La grenouille de Deir ez-Zor

Première publication : 22 novembre 2011.

Il y a longtemps, Deir ez-Zor La Cruelle engloutit des milliers d’êtres humains. Une grenouille, venue de très loin, s’y trouvait malencontreusement en villégiature, et se reposait sur un dernier bout d’étang. Voyant passer les Arméniens qu’elle savait en grande détresse, elle crut bon de les narguer et pourquoi pas, de les sauver pour les employer comme main-d’œuvre au Pays des Grenouilles, son pays d’origine.

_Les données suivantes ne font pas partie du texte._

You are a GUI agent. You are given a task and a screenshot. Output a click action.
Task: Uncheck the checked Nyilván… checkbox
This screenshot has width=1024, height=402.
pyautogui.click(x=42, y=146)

« Grande dépossession arménienne que tout cela! dit-elle. Vous qui possédiez tout, n’êtes plus rien maintenant, aussi laissez-moi vous dire deux ou trois choses. Après maintes années de solitude, d’innombrables mois de coassements sans répit dans ce désert où je ne pensais plus trouver la moindre parcelle de vie, voilà vos colonnes de réfugiés qui s’avancent et repeuplent mon univers! C’est une vie en déroute, mais c’est tout de même des corps qui respirent. Je suis la grenouille de Deir ez-Zor, le passeur de rêves, le charretier qui acheminera vos âmes dans un pays idyllique. Ainsi, vous voyant si malheureux, me demandé-je, pourquoi nos usines et nos mines, bien vides depuis la Grande Guerre, n’accueilleraient-elles pas tous les vôtres, à condition qu’il n’y ait aucun retour possible, même en rêve. Mes consœurs grenouilles, je l’ai vu dans un présage, oublieront votre Arménie, ou, si vous préférez, votre “Arménie de l’Ouest”, et un triomphateur admiré spoliera jusqu’à vos os. Soit, puisque vous n’avez rien à répondre, mettons-nous d’accord, et que toutes les générations venant après vous soient tenues par cette fatalité. Car la rouerie et la couardise de ma patrie ont une fort belle renommée qui ne se démentira jamais : des traités inégaux, des intellectuels acquis à vos ennemis, un musée dédié à la négation du crime de vos bourreaux situé en plein cœur de Paris, et, enfin, une commission d’histoire mixte, savant mélange de traîtres et d’infâmes, voilà tout ce qui vous attend. On cherchera des torts partagés entre vous, les victimes, et vos bourreaux pour blanchir en l’atténuant le forfait perpétré en ces lieux. »

Lorsqu’elle n’eut plus rien à dire, la grenouille s’en alla en bondissant. Le batracien éhonté se pavanait dans les airs, offrant une peau lisse et verdâtre aux faisceaux du soleil rutilant, imaginant de nouveaux traits d’esprit et d’autres humiliations pour ce peuple de déracinés. La fanfaronne fléchit ses longues pattes palmées et gonfla ses joues flexibles, empruntant une posture grotesque :

« Je vous montre le chemin », dit-elle en les narguant.

Aussitôt, les Arméniens, fatigués de cette bravache qui se jouait de leurs malheurs, empoignèrent la grenouille et lui répondirent :

« Garde pour toi ce pays que tu nous décris, grenouille. Nous condamnons ton musée turc, ta commission d’histoire, tes menteurs à la fourberie éprouvée, qui oseront flatter nos assassins et salir la mémoire de ceux qui sont tombés. Nous obtiendrons justice! »

La grenouille se tortura l’esprit à la recherche d’une réponse qui ménagerait la bonne entente entre le Pays des Grenouilles et celui des négationnistes. Elle eut un sort bien mérité. Elle fut d’abord mise en charpie. Puis ses viscères furent jetés sur le sable brûlant. Les scorpions se partagèrent le peu qui en restait. Plus personne n’entendit parler de cette vantarde et de ses mauvais tours. Le Pays des Grenouilles, après une incalculable série de mauvais choix, devenant insupportable au monde, perdit le peu de crédit qui lui restait. On n’entendit plus jamais parler des grenouilles qui, d’ailleurs, avaient disparu depuis longtemps des bonnes tables…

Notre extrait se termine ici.